UNSW Sydney has been recognised by the state government for its leadership in materials science and technology research and industry partnerships with $1.5 million to drive innovation in waste management and recycling.
In announcing that UNSW would establish and lead the new NSW Circular Economy Innovation Network, NSW Chief Scientist & Engineer Professor Hugh Durrant-Whyte said the Network would better link industry with government, local councils and researchers to stimulate new ways of tackling the challenges of the circular economy.
“A circular economy looks to minimise waste while ensuring that the valuable resources contained in waste and other discarded products are kept in use for as long as possible,” he said. “Maximising the use and value of these resources will bring major economic and environmental benefits to NSW.”
Founding Director of UNSW’s Centre for Sustainable Materials Research & Technology (SMaRT), Professor Veena Sahajwalla, has been appointed Executive Director of the new Network, which will bring together stakeholders across industry, universities and local and state governments to develop sustainability in waste and recycling in NSW.
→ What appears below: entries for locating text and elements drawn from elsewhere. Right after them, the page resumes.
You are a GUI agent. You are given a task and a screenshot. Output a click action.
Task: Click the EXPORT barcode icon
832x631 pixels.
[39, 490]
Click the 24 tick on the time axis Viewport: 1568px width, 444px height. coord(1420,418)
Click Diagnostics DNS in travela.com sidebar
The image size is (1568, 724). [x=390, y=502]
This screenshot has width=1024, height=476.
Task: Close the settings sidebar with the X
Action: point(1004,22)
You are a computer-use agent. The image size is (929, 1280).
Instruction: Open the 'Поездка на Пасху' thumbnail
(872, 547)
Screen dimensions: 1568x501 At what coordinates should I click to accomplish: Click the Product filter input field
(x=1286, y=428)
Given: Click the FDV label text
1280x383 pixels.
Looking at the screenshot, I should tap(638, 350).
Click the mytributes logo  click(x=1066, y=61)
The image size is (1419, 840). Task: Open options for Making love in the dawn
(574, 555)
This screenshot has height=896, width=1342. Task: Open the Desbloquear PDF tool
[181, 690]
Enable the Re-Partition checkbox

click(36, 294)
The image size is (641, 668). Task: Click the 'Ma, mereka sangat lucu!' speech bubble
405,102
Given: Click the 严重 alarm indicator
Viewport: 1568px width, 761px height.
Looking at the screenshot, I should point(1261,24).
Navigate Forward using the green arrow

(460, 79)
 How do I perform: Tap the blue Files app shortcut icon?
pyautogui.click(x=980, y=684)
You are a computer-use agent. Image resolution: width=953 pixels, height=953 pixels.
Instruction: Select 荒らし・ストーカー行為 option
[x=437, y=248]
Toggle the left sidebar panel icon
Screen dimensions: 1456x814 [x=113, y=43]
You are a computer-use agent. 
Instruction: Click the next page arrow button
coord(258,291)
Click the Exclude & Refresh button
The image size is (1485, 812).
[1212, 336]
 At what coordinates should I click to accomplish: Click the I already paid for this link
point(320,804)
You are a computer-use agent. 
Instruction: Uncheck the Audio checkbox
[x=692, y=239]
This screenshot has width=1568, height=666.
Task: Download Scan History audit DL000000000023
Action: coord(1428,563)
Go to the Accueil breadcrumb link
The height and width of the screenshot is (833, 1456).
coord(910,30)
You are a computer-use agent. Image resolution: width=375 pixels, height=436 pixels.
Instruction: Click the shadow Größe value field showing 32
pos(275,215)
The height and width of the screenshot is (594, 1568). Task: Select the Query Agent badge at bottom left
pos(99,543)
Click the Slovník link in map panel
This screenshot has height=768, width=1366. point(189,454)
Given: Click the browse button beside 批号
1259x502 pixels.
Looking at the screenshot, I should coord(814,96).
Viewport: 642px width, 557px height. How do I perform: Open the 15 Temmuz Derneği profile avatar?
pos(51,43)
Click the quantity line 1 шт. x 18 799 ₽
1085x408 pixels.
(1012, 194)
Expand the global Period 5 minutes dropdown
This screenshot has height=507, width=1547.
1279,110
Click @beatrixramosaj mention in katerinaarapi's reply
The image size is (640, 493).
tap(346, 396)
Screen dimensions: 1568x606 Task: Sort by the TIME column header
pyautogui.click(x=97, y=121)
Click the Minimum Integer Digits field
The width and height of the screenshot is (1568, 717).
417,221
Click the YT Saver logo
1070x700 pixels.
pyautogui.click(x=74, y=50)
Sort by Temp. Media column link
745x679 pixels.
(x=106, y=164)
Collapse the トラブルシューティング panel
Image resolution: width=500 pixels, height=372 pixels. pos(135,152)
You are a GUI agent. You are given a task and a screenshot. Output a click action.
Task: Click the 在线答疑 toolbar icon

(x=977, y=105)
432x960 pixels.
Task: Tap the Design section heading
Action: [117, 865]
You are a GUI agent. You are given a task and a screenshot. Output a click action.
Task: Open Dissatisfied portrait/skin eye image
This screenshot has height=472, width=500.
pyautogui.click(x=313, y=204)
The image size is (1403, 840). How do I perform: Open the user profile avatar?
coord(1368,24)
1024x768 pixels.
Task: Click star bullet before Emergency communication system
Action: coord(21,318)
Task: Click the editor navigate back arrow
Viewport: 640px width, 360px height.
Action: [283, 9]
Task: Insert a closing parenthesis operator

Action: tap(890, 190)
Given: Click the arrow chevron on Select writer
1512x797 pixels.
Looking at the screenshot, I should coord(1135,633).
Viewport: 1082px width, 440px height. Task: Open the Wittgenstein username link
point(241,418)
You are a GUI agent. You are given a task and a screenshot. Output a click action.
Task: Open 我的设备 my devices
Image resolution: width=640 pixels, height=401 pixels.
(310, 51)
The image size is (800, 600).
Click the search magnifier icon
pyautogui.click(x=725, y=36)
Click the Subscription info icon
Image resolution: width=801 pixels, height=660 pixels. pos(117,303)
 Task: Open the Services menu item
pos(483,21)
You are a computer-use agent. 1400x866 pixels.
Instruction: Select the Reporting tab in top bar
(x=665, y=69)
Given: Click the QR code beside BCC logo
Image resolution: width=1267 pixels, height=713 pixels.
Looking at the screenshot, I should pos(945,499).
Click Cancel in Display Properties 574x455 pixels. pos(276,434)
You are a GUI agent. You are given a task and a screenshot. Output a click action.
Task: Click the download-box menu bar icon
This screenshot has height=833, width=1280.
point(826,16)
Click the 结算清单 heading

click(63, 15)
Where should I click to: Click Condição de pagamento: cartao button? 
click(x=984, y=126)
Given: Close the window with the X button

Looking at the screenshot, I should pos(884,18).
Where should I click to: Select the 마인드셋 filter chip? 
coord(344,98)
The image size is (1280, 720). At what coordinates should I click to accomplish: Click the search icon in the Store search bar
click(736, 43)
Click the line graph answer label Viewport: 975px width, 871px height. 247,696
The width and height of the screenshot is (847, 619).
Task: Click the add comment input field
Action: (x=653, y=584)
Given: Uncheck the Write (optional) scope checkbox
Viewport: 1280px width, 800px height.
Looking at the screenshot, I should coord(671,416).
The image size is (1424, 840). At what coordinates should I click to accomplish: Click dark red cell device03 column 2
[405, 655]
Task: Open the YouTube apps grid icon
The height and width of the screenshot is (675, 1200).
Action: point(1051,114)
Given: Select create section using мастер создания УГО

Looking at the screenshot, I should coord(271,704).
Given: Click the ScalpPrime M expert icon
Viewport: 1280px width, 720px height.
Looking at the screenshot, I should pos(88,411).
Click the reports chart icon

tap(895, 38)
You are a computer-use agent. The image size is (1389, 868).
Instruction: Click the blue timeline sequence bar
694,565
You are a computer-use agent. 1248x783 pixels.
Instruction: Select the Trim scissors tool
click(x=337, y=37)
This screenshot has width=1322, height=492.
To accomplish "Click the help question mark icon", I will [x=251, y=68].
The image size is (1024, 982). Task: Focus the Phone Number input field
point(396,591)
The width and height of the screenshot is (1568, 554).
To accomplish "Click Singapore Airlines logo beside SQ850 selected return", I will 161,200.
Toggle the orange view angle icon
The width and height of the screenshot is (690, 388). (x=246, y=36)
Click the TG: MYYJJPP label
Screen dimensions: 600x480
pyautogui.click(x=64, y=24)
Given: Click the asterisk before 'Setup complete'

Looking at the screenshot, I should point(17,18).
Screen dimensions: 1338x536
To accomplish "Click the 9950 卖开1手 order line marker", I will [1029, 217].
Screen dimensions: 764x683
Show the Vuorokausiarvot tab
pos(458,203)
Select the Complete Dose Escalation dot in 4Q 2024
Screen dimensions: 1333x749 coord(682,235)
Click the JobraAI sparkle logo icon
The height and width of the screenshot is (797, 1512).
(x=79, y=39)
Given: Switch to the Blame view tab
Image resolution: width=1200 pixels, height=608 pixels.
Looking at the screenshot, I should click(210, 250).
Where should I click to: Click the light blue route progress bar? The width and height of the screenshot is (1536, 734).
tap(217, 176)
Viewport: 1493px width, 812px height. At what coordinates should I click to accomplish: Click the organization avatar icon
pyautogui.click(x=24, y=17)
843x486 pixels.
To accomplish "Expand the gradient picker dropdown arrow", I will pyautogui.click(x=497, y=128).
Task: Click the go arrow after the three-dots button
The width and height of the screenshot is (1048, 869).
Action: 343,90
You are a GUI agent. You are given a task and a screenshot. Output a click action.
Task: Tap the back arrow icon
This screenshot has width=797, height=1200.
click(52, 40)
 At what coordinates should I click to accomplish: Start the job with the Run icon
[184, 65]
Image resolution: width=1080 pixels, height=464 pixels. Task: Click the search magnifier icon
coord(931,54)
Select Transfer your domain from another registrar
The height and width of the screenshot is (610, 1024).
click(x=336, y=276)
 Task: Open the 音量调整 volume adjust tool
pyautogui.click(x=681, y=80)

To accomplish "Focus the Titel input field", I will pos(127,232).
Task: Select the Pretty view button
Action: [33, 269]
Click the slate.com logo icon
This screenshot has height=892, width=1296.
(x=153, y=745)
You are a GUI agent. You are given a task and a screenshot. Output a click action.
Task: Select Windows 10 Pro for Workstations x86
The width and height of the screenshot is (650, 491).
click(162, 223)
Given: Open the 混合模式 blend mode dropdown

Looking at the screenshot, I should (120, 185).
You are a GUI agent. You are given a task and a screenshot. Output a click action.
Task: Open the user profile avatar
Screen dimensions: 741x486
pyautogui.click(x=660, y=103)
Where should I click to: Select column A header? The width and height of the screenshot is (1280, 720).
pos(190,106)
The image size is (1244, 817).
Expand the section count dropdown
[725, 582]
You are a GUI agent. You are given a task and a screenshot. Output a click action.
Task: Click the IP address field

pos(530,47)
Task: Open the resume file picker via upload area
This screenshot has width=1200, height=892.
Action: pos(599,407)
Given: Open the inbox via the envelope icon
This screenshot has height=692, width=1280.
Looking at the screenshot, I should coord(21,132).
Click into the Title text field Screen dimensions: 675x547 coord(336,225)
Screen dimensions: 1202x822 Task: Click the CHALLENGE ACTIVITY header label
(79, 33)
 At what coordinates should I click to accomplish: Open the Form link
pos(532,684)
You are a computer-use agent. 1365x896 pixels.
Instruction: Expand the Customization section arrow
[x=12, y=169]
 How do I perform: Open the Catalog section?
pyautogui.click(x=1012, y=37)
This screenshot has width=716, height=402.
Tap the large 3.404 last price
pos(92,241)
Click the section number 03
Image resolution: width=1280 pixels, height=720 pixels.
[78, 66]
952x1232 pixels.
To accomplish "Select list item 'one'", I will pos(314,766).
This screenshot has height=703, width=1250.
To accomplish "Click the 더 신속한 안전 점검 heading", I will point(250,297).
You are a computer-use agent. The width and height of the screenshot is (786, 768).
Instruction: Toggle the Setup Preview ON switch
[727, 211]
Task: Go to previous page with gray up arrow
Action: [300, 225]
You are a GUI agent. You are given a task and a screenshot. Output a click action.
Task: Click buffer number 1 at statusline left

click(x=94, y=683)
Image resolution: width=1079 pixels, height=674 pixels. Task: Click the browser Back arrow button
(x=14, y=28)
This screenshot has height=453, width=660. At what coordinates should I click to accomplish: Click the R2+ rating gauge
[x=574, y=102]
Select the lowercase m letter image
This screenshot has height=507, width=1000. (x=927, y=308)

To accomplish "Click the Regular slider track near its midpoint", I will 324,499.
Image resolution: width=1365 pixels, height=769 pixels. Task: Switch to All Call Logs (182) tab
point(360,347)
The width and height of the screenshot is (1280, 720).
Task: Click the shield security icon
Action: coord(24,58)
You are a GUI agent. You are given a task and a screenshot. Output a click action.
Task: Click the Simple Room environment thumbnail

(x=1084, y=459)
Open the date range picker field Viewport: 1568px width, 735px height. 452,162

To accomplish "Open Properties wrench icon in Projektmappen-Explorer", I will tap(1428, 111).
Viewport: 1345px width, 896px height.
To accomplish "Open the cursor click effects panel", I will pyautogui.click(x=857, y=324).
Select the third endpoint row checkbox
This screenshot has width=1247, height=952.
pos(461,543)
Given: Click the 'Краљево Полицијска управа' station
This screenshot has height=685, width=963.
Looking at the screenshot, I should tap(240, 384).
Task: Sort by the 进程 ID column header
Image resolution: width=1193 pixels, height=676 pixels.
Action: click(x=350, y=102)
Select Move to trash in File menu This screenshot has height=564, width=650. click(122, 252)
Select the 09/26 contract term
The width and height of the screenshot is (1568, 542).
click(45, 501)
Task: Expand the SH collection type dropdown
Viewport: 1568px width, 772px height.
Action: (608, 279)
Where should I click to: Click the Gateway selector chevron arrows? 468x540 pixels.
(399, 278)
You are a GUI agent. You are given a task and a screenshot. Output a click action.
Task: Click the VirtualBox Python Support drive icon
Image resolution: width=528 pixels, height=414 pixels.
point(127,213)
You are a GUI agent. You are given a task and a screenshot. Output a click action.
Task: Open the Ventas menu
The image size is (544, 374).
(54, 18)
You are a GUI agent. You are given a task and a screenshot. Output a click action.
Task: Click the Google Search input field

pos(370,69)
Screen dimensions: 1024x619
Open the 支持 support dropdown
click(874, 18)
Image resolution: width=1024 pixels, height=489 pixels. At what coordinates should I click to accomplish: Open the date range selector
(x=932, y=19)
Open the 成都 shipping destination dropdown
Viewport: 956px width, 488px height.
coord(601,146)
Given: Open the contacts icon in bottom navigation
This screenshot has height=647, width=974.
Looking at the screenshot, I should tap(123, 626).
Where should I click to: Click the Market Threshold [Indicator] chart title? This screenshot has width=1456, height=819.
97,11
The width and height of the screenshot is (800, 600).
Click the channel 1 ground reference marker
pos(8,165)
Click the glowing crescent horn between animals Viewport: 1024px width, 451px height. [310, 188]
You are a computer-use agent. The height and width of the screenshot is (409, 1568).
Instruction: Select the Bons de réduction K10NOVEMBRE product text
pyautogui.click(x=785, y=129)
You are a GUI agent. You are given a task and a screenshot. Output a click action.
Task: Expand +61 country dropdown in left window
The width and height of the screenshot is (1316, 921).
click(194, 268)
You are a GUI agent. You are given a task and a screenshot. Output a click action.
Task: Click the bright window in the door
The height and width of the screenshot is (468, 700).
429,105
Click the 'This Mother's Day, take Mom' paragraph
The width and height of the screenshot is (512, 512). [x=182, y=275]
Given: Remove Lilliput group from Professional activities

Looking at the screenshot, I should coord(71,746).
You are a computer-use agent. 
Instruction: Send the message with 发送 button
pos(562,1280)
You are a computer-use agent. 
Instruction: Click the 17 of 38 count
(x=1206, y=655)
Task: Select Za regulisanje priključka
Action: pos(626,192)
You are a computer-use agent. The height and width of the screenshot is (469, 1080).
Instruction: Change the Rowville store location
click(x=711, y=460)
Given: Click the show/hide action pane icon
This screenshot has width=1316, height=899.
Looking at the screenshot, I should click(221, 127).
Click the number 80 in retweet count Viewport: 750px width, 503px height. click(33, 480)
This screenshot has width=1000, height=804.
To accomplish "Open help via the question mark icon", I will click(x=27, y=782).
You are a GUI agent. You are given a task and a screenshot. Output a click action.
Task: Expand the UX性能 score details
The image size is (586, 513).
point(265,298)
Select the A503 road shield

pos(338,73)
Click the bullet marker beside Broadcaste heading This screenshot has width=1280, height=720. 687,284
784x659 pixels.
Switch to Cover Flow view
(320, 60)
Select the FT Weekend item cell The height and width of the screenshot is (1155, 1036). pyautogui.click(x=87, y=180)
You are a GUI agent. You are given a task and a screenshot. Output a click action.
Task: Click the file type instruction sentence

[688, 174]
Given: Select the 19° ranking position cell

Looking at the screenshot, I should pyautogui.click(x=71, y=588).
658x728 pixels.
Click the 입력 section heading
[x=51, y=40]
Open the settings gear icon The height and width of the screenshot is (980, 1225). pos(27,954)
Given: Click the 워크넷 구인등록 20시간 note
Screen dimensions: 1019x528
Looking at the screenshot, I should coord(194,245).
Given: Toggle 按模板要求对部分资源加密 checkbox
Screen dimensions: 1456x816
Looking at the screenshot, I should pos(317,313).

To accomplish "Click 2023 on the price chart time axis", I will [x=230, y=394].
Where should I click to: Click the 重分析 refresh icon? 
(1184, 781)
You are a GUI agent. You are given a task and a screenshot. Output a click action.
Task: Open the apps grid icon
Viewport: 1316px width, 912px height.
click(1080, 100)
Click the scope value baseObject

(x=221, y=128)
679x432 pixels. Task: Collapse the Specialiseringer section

Professor Sahajwalla said: “We need to rethink attitudes to all of the materials we discard and start to see them as renewable resources if we want to live more sustainably. The new NSW Circular Economy Innovation Network is crucial to start to bring together all of the relevant stakeholders, including small to medium enterprises, into a new supply chain that can create value from these discarded materials, rather than for them to end up in landfill or valueless somewhere.”
Professor Sahajwalla is the pioneer of scientifically developed technology at UNSW that enables waste items such as glass and clothing to be reformed into building products and converts electronic waste such as phones into valuable metals alloys and plastic filament, and this week is promoting the new manufacturing capability at forums in major centres in central NSW.